Whether she’s gathering snacks for the Thrivey, recruiting ambassadors for Dining Out for Life, or introducing her Shakopee neighbors to the work of Aliveness, Michelle believes in expanding hearts and horizons. “Some people don’t know anyone who’s queer or HIV-positive. It’s an honor to help them meet our community.”She’s brought friends to events like the Red Undie Run including her 80-year-old swim class buddy Sue, who now donates to Aliveness and proudly tells their whole locker room about it. Michelle laughs telling the story, “Sue had the time of her life! She is still facebook friending all these people she met at The Saloon after party, and tells everyone that we both swim with about it.”

Michelle reflects, “It means a lot to me to help people connect. We don’t have to be in the same shoes to care.”
Michelle says there are so many ways you can help Aliveness where you don’t even need to come in person. “I help wherever I go. When I go to pilates, I bring sheets to my class about Aliveness and I explain how many people can benefit just by someone donating a winter coat.”

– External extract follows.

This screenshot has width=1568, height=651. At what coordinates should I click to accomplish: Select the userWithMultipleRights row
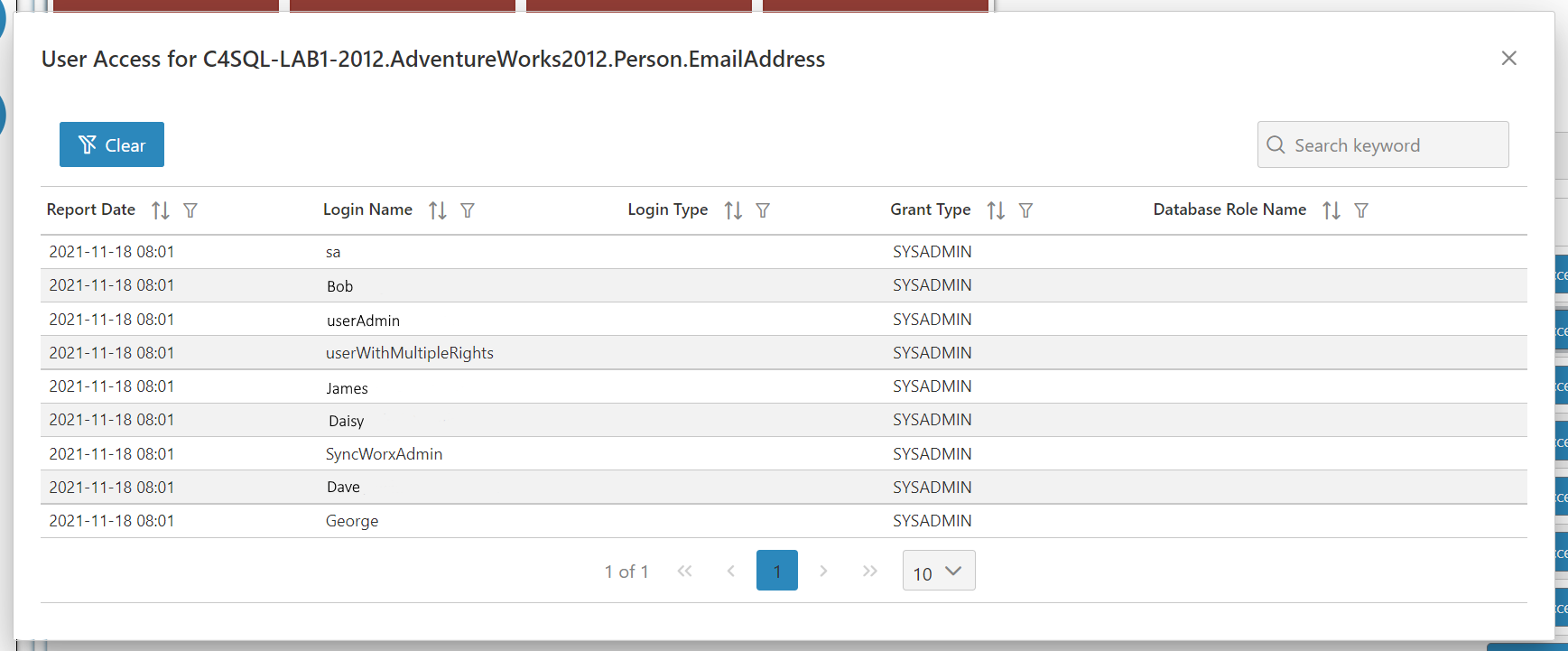(784, 353)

For the last 4 years Michelle has been giving Pride sermons about her queer son. “The crux of my sermon is how important it is for people to understand that no one wants to be tolerated. Everyone wants to be celebrated.”

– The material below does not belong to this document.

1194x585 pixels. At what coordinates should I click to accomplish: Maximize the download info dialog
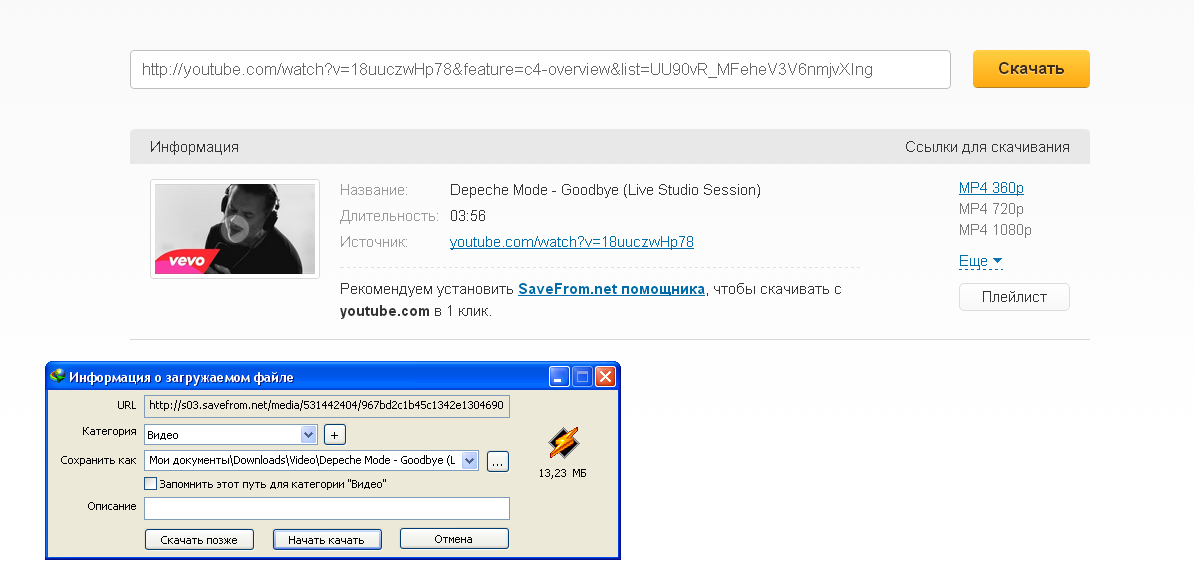tap(583, 377)
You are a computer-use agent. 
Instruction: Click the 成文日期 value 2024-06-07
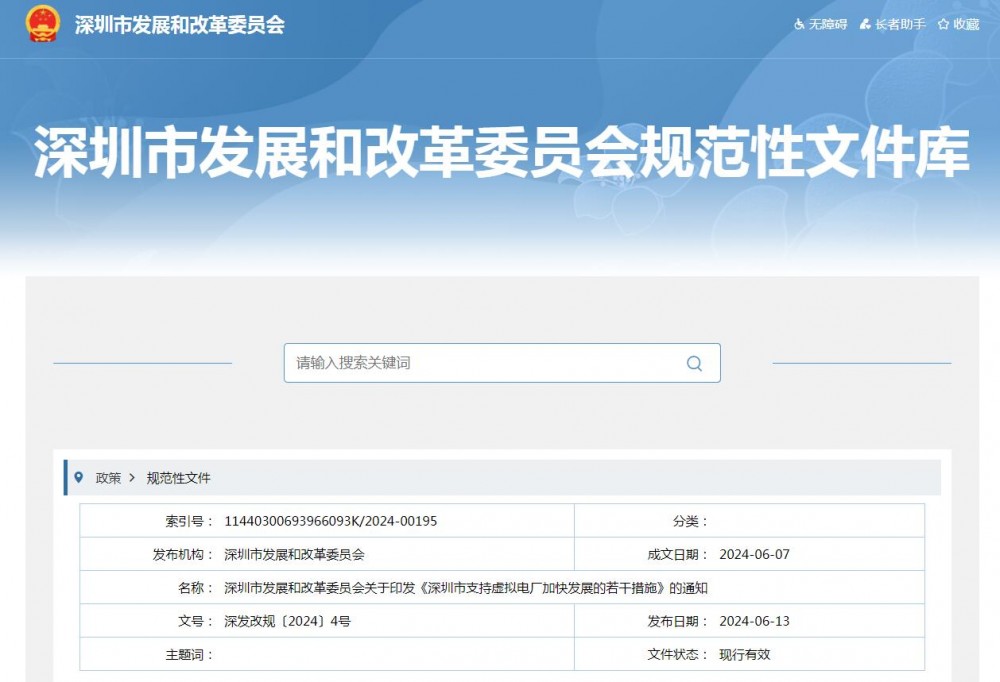[754, 554]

Even when Michelle’s mom passed away recently she asked people to give to Aliveness instead of sending her flowers. A selfless act that touched so many people.
“I have no fear anymore saying, “This is important. These people are important. You’re not in the margins. This is my duty now. This is my life calling, I have privilege, I am going to do whatever I can so someone has a better life.”

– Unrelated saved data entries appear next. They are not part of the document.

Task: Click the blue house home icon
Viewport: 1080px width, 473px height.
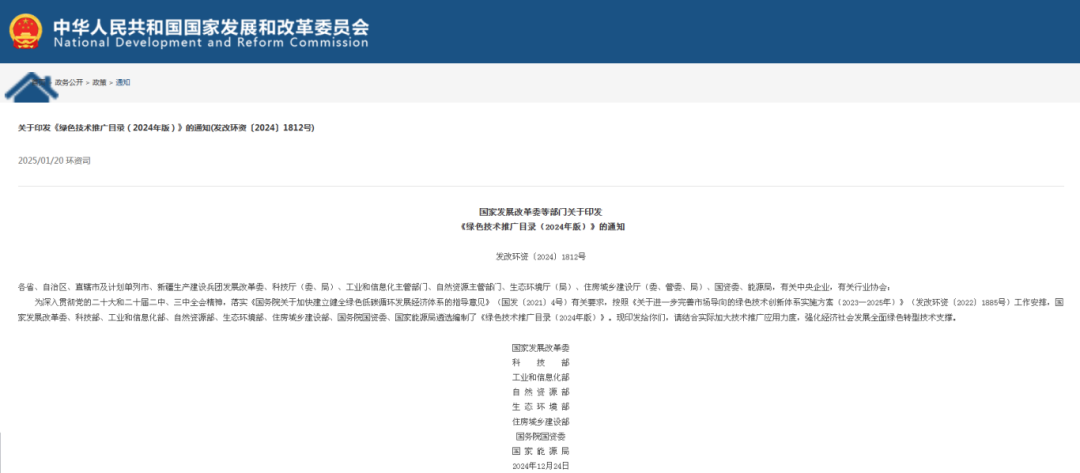Action: [x=28, y=86]
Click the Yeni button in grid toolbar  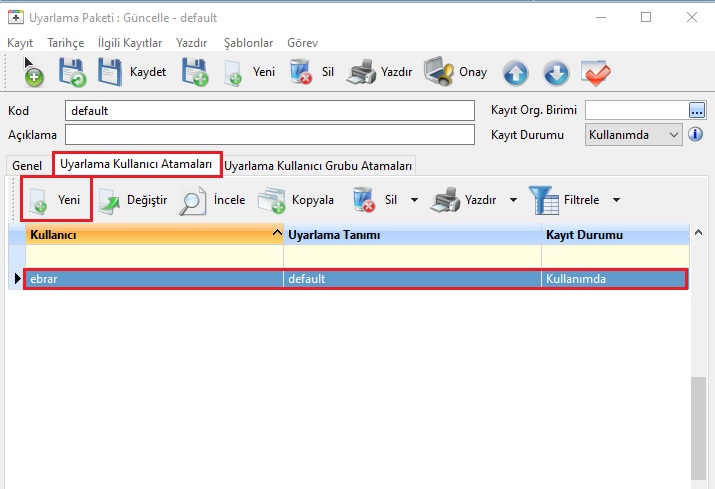(x=56, y=200)
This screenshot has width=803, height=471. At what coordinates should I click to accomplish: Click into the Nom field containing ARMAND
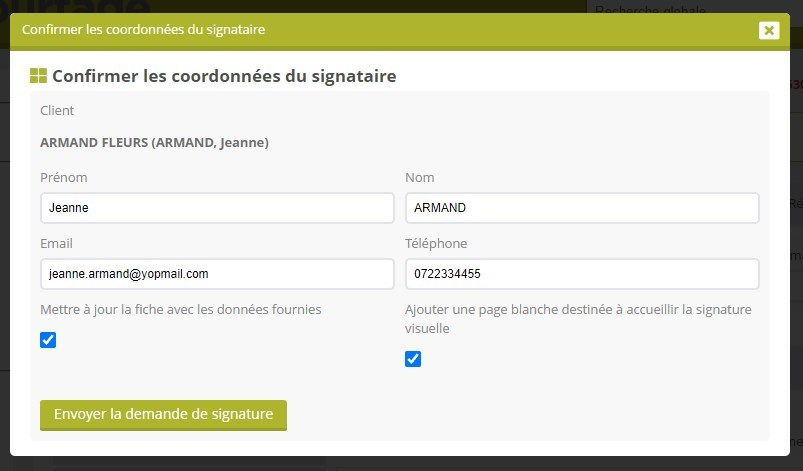point(581,208)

She’s a frequent donor. A loyal volunteer. A vocal advocate. An active board member. A counselor with her own private practice. The 2024 Lavender Magazine’s Ally of the Year. A mother. A hugger.
But to us, she’s simply Michelle; someone who shows up with everything she’s got and reminds us that building a better world happens one kind word, one van visit, one winter coat, and one conversation at a time.